* [Task set]:
1. In the passage on Imazon's history, change "geographer" to "historian" and give the text from "The Institute of" to "first executive director.".
2. According to the passage on Imazon's history, what was the institute's first headquarters?

* [Excerpt to read]:

Chris Uhl and Beto Veríssimo (Photo: Imazon Archive)
Chris Uhl and Beto Veríssimo (Photo: Imazon Archive)

Captivated by the idea, Veríssimo began to include discussions about the creation of this NGO in the research routine. “We started holding a series of parallel meetings with people from Belém and outside about it, from researchers to decision-makers. And all these conversations were gathered into a document, which became the basis of the organization’s culture. It was a gestation process of almost two years. It wasn’t an impulse; it was very well thought out,” he remembers.

The Institute of Man and Environment (Imazon) was officially founded on July 10, 1990, in Belém, Pará. Written by hand on a letterhead, now yellowed by time, the organization’s founding minutes were signed by five people. In addition to Uhl, Veríssimo, and Barreto, Imazon’s co-founders were the surveyor and lawyer Cândido Paraguassú and the geographer David McGrath. The document also records Veríssimo’s unanimous election as the institute’s first executive director.

Surveyor and lawyer Cândido Paraguassú, one of Imazon's founders (Photo: Imazon Archive)
Surveyor and lawyer Cândido Paraguassú, one of Imazon's founders (Photo: Imazon Archive)

The agricultural engineer says that other environmental NGOs already existed at the time, but with activism as their central point. “Because it was a research institute, Imazon was very different; it had a different DNA. Therefore, it was a novelty,” comments Veríssimo.

Imazon’s first headquarters was a small rented house in a condominium in Ananindeua, in the metropolitan region of Belém, where five researchers began working in 1990. The following year, in 1991, the group already comprised 15 scientists. “Chris’s idea for the first three years, until 1993, was to test Imazon to see if it would work. If it worked, the results would be made public. And if it failed, it would have been an attempt,” Veríssimo recalls.

The co-founder’s dedication was so great that he even rented a house next to Imazon’s headquarters, which he shared with Barreto. “That’s also where we cooked for the other researchers, like a student house,” he says.

Imazon researchers sharing a computer in the 90s (Photo: Imazon Archive)
Imazon researchers sharing a computer in the 90s (Photo: Imazon Archive)

In the institute’s office, the group also faced the challenge of sharing the only three Macintosh computers available at the time among 15 researchers. “We had to make a schedule. So, if you arrived at Imazon at midnight, someone would be working. The same thing if it was 5 am or even Sunday,” reports Veríssimo.

New Generation of Amazon Expert Scientists

Although the organization’s first studies were published in 1990, it was in 1991 that researchers gained space in an international scientific journal, Forest Ecology and Management, with the article “Social, economic, and ecological consequences of selective logging in an Amazon frontier: the case of Tailândia”. Their presence was consolidated in 1992 and 1993, with publications also in the journals Environmental Conservation and Human Ecology. “In 1992, the first citations of Imazon in the press were also recorded. And, in 1993, the institute became more widely known,” states Veríssimo.

* [Data provided]:
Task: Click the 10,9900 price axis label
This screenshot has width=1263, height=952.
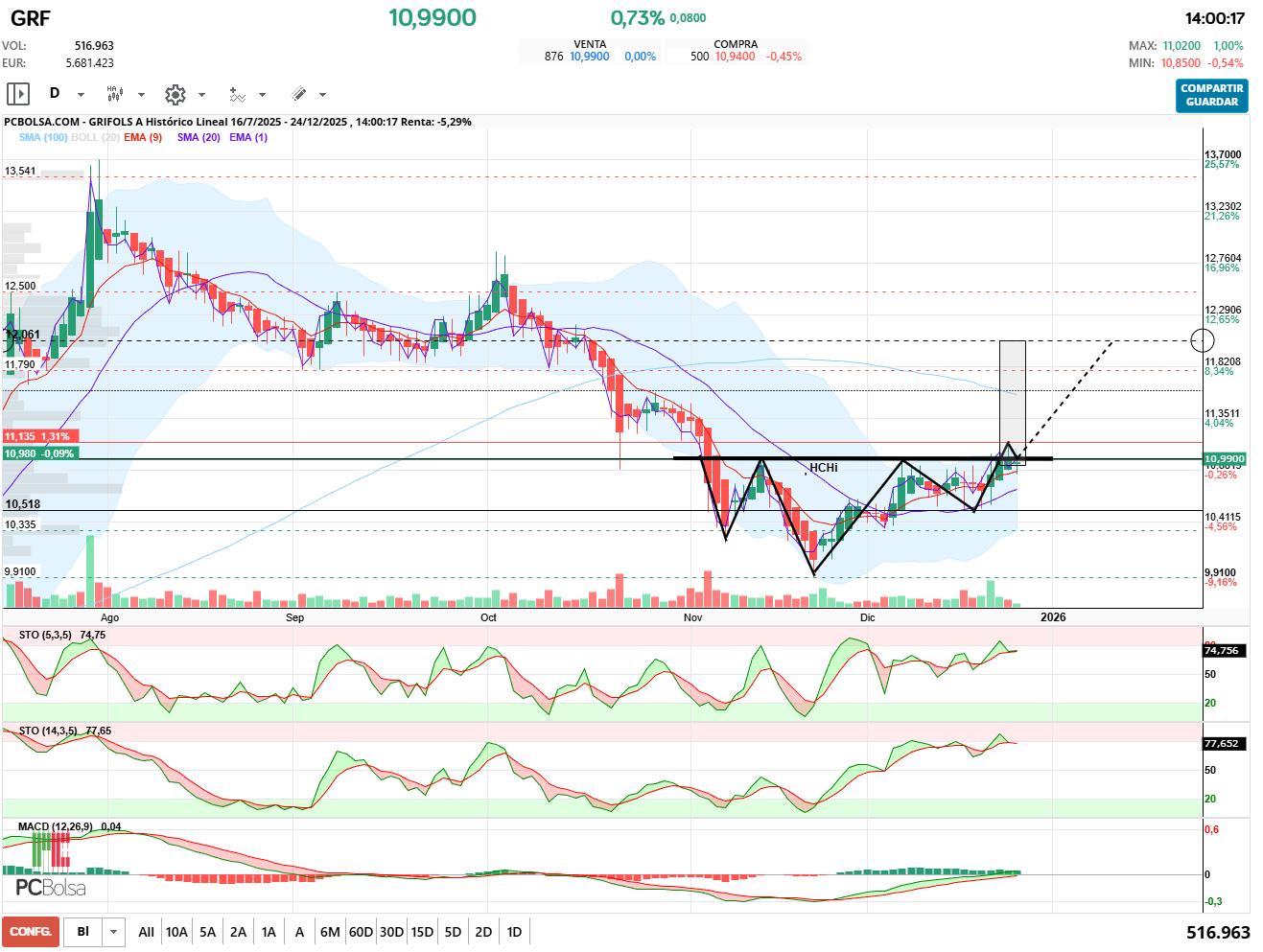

* [List of answers]:
1.
The Institute of Man and Environment (Imazon) was officially founded on July 10, 1990, in Belém, Pará. Written by hand on a letterhead, now yellowed by time, the organization’s founding minutes were signed by five people. In addition to Uhl, Veríssimo, and Barreto, Imazon’s co-founders were the surveyor and lawyer Cândido Paraguassú and the historian David McGrath. The document also records Veríssimo’s unanimous election as the institute’s first executive director.

2. A small rented house in a condominium in Ananindeua, in the metropolitan region of Belém.